Textual Criticism as Language Modeling: Viral Texts, Networked Authors, and Computational Models of Information Propagation
Abstract: The era of mass digitization seems to provide a mountain of source material for scholarship, but its foundations are constantly shifting. Selective archiving and digitization obscures data provenance, metadata fails to capture the presence of texts of mutable genres and uncertain authorship embedded within the archive, and automatic optical character recognition (OCR) transcripts contain word error rates above 30% for even eighteenth-century English. The condition of the mass-digitized text is thus closer to the manuscript sources of an edition than to a scholarly publication. On the computational side, models that treat collections as sets of independent documents fail to capture the processes by which new texts are generated from existing ones.
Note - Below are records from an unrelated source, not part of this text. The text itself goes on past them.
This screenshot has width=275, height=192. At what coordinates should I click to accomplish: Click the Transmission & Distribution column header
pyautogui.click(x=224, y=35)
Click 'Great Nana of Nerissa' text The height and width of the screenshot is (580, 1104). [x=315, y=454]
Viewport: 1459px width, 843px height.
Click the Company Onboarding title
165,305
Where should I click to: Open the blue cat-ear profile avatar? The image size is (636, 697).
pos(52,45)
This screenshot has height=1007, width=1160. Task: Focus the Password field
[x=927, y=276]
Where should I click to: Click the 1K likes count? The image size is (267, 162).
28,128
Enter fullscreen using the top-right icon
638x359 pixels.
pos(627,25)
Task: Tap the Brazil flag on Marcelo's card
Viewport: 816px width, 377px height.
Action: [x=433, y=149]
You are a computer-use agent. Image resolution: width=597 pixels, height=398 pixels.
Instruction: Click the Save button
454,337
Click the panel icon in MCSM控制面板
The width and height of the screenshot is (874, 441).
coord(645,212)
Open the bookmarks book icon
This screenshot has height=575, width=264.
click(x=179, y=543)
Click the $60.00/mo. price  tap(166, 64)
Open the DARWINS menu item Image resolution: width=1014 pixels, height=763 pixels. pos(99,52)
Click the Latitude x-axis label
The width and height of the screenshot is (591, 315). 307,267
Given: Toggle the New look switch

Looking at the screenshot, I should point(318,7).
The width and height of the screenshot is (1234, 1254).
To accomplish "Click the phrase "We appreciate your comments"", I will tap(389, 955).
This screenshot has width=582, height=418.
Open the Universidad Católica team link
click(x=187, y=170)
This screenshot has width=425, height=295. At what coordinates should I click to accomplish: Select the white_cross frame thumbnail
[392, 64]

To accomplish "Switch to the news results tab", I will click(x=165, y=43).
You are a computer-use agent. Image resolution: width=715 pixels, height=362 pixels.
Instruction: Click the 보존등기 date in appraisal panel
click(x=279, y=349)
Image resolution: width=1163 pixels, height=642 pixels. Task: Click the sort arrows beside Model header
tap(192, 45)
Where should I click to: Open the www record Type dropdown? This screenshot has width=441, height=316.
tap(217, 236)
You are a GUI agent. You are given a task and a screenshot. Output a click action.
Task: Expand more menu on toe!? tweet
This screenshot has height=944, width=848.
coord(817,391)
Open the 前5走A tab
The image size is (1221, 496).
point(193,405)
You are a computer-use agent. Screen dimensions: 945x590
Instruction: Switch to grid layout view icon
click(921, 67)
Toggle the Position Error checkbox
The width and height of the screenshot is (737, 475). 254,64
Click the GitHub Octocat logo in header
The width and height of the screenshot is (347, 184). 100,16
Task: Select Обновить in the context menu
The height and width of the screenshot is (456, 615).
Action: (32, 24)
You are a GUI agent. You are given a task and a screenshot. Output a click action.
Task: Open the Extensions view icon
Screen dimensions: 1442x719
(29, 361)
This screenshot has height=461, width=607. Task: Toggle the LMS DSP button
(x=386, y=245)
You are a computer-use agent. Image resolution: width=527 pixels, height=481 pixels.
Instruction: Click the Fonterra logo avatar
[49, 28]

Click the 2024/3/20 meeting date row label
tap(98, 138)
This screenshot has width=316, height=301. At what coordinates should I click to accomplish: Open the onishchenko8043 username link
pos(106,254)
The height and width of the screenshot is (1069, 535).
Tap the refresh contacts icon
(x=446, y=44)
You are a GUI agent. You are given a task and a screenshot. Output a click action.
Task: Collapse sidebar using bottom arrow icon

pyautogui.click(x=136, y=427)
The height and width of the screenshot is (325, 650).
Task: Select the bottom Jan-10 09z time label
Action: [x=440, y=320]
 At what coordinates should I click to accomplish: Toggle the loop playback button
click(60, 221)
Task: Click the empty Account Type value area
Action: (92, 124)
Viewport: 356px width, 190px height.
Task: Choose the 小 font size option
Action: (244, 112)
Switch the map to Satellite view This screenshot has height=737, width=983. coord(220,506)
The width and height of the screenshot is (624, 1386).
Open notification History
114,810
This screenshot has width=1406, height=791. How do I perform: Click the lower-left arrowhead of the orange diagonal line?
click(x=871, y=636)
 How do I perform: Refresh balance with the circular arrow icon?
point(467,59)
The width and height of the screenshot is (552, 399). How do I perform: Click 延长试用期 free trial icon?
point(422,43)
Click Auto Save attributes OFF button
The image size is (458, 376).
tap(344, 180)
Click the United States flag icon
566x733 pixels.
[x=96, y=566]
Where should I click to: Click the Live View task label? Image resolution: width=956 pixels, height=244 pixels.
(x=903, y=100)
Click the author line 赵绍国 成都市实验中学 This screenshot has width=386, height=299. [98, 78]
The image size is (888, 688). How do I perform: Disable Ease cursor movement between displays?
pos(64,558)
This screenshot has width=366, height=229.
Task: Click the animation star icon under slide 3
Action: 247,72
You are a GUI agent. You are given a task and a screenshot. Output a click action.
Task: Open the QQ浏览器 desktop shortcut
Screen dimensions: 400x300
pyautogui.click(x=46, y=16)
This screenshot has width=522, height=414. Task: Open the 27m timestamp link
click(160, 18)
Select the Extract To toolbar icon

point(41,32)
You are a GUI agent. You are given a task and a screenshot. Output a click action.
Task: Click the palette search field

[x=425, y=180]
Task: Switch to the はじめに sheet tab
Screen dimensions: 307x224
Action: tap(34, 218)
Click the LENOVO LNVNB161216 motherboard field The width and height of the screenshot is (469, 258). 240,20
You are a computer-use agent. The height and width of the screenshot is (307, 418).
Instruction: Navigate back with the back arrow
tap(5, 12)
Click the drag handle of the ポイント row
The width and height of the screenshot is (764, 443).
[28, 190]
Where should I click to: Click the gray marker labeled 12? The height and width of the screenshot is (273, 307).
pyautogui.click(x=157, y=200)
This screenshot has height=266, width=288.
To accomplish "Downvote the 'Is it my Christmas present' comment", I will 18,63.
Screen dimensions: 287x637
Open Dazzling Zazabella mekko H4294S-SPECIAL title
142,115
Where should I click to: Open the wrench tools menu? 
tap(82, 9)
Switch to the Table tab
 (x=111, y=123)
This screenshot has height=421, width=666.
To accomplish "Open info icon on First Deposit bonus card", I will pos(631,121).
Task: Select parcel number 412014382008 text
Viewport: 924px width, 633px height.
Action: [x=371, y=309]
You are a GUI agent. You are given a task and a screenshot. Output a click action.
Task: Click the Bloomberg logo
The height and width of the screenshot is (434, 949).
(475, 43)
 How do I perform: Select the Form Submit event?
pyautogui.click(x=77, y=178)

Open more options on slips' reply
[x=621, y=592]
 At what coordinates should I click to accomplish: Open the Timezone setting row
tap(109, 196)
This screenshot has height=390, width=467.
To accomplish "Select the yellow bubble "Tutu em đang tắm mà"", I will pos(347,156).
In this talk, I will discuss several aspects of our work on "speculative bibliography" with computational methods. Starting from a simple model of the composition of historical newspaper pages, with applications to text denoising, I describe models of how texts transform their sources, applied to modern science journalism, medieval Arabic historians, and the generically hybrid forms in nineteenth-century newspapers. I conclude by discussing methods for inferring network structure and mapping information propagation among texts and publications.
This is joint work with Ryan Cordell, Rui Dong, Ansel MacLaughlin, Abby Mullen, Ryan Muther, and Shaobin Xu.